これによると、正しい番号はK(3)Anh.109d となるようで、第6版で K(6).73x になったようです。
残念ながら、曲の内容についての詳しい解説は、これといって載っていません。「習作」であることと、1772年頃ザルツブルク成立ということだけが書かれています。
ところでこのトラック16の「Hei wenn 〜 K(2) 89a」は、
正確には K(2) 89a=K(6) 73r のことではなく、K(2) 89aI=K(6) 73i が正しいようです。
(ブリリアントCDのケッヘル番号、結構間違ってるのが多いですよね。)
こちらの作品は、レコ芸編の『モーツァルト名盤大全』にも、
内容についての詳しい解説が載っていました。
一部転載しておきます。
4声のカノン イ長調 K(2).89a-I(73i)
作曲:1772年または1770年4月 ローマ?
編成:4声(楽器指定なし)
39小説から生る4声部のためのカノン。

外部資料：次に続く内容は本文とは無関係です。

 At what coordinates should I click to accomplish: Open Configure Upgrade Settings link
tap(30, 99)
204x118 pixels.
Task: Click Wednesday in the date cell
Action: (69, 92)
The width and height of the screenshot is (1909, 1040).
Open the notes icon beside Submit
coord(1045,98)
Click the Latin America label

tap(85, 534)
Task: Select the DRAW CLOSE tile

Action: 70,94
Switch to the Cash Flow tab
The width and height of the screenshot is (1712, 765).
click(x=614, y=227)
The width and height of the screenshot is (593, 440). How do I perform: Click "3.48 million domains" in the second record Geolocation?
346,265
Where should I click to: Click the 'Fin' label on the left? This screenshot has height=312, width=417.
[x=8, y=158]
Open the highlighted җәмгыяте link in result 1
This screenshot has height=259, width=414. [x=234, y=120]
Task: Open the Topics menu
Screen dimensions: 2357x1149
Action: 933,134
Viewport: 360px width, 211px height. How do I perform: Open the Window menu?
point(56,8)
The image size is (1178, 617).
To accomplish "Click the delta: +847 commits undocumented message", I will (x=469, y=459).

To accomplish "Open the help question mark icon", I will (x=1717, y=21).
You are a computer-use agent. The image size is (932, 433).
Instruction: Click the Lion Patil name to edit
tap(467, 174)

自筆譜が2種類残っており、歌詞も楽器指定も書かれていない。新全集では1770年4月ローマで作曲されたと記しているが、プラートの筆跡研究では1772年とされており、『5声のためのキリエ』K.89(73k)や『4つの謎のカノン』K(2).89a-II(73r)などと同様に、ボローニャ訪問時に聖フランチェスコ教会の楽長であったジョヴァンニ・バッティスタ・マルティーニから学んだ対位法の練習のために書かれたものと推測されている。『4つの謎のカノン』で見られるように、マルティーニが1770年に著した『音楽史 Storia delia musica』の巻頭に書かれた謎のカノンを模範としているようだ。(以下、推薦盤の演奏評なので略)
また、ザスローの辞典では、
最も早い時期に書かれたと思われるカノンは、歌詞を持たない輪唱 K.89a-1 である。モーツァルトはこのカノンを、15小節からなる単旋律のかたちで記譜し、第4、7、10小節に新たな声部の入りを指示している。ただし、第13小節で5番目の西部が入るものと想定するのが合理的である。というのも、そうでないならば、カノン全体が反復される際に、いくつかの三和音が不完全なままとなるからである。近年、このカノンの陽気な節には『やあ、グラスが鳴るとき Hei, wenn die Glaser Klingen...』や『やあ、音楽が響くとき Hei, wenn Musik erklinget...』など、さまざまな歌詞が当てられている。